Weston stood at the dining room table, furiously cramming books and papers into his bag, as if he were stealing them. His head shot up at my little gasp and his gaze raked me up and down. Over my bare legs, my thighs and my small breasts. I immediately crossed my arms over them as if I were naked.
“Hi,” I stammered. “I didn’t know you were here. I mean, awake.”
Weston stared. His mouth parted and the tip of his tongue touched his upper lip. Then, like a man waking from a dream, his head gave a twitch and his entire expression went hard and sharp.
“What the hell are you wearing?”
I flinched and looked down. “One of Connor’s shirts?”
“That’s my shirt.” He stared a moment more, then tore his gaze from me to jerk at the zipper on his bag.
“Oh,” I said, my cheeks inexplicably burning, the heat racing through my veins to every part of my body. “It was in his drawer.”
“It’s mine,” he said.
“Sorry.
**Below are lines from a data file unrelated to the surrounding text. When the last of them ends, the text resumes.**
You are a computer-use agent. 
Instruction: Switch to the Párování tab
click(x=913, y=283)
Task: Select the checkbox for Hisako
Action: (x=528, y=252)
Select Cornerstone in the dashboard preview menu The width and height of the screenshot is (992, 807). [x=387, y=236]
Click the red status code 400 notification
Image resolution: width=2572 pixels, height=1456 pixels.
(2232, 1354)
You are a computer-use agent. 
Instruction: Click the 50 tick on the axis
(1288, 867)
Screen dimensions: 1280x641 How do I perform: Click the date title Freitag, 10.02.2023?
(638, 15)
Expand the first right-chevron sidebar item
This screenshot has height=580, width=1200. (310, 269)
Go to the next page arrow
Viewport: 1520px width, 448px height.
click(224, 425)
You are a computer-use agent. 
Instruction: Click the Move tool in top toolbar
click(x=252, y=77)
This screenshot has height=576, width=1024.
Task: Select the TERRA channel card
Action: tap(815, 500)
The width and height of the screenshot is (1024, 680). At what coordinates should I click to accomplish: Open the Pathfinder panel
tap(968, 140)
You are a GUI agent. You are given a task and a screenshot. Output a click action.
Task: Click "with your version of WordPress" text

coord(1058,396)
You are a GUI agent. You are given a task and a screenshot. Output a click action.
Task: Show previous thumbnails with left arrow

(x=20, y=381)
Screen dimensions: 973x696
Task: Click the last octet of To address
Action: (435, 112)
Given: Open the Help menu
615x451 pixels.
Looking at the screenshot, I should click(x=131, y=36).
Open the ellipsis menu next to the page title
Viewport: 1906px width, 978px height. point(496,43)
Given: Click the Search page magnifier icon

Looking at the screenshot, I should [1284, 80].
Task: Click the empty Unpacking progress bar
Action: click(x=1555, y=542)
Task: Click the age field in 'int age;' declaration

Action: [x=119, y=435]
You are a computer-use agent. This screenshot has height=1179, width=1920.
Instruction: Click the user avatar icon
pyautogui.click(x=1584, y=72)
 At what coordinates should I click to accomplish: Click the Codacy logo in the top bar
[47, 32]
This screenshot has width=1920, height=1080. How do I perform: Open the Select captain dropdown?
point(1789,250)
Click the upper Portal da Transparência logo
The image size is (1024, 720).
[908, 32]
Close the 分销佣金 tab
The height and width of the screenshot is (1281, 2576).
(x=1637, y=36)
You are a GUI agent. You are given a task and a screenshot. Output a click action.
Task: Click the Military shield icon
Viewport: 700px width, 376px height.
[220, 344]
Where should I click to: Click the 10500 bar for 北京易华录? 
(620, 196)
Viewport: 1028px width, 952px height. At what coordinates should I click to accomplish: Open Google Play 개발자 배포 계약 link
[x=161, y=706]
I’ll take it off,” I said.
His head flicked back to me, eyes wide.
“Not now,” I said. “I mean, I was—”
“Forget it,” Weston said, standing straight and shouldering his bag. “The Drakes send a cleaning lady once a week. She does the laundry…mixes up our clothes sometimes.”
His gaze flicked up and down along my body, and I could have sworn I saw a flash of pain in the blue-green depths, before they turned icy again.
“I’m going. See you.”
A soft pain swelled in my chest at his refusal to be in the same room with me for longer than a minute. I tugged the hem of the shirt—Weston’s shirt—lower over my thighs.
“Weston?”
“Yeah?” he said at the door without turning.
“I miss our talks.”
His shoulders flinched almost imperceptibly. A pause fell between us in which the air grew thick. Then he sliced through it with his cold tone.
“What talks?”
I slumped against the kitchen counter. “Nothing. Have a good day.”
Weston hesitated a moment more, than grunted from his throat and headed out, shutting the door hard behind him.
The silence felt thick and heavy and the apartment seemed cold and dim now. I went back to Connor’s room. I changed out of Weston’s shirt and put it in the hamper, then reached for my dress that was a crumpled ball on the floor.
“Got your coffee?” Connor mumbled.
“No, I need to get back to my place anyway,” I said, buttoning my dress up the front. “Shower and change.”
“‘Kay.”
I grabbed my shoes and purse, then bent to kiss Connor.
“Have a good day,” I said. I hesitated for a second, then bent to kiss him again, trying to recapture the warmth of the morning that Weston’s cold snap had ruined.
Connor’s lazy smile widened. “You sure you can’t stay?”
“No, I’ll be late.”
“I’ll call you later.”
“Okay,” I said. “Bye.”
I hurried out of the apartment, one of my father’s sayings in my thoughts.
If you hear the snake’s rattle, best to listen to it.
Weston was an asshole. That was his rep, and I had no concrete reason to think otherwise. He’d hardly spoken a handful of words to me over the last month. He left a room minutes after I walked into it, often with a cutting remark. And yet…
I always felt there was more to Weston than he let on, and that he did nothing to alter his asshole reputation because it guarded him. I couldn’t prove it, but I knew it. Instinctively. And it made me immune to his crankiness.
But it hurts a little, I thought as I walked home, shivering in the gray, misty morning. Just a little.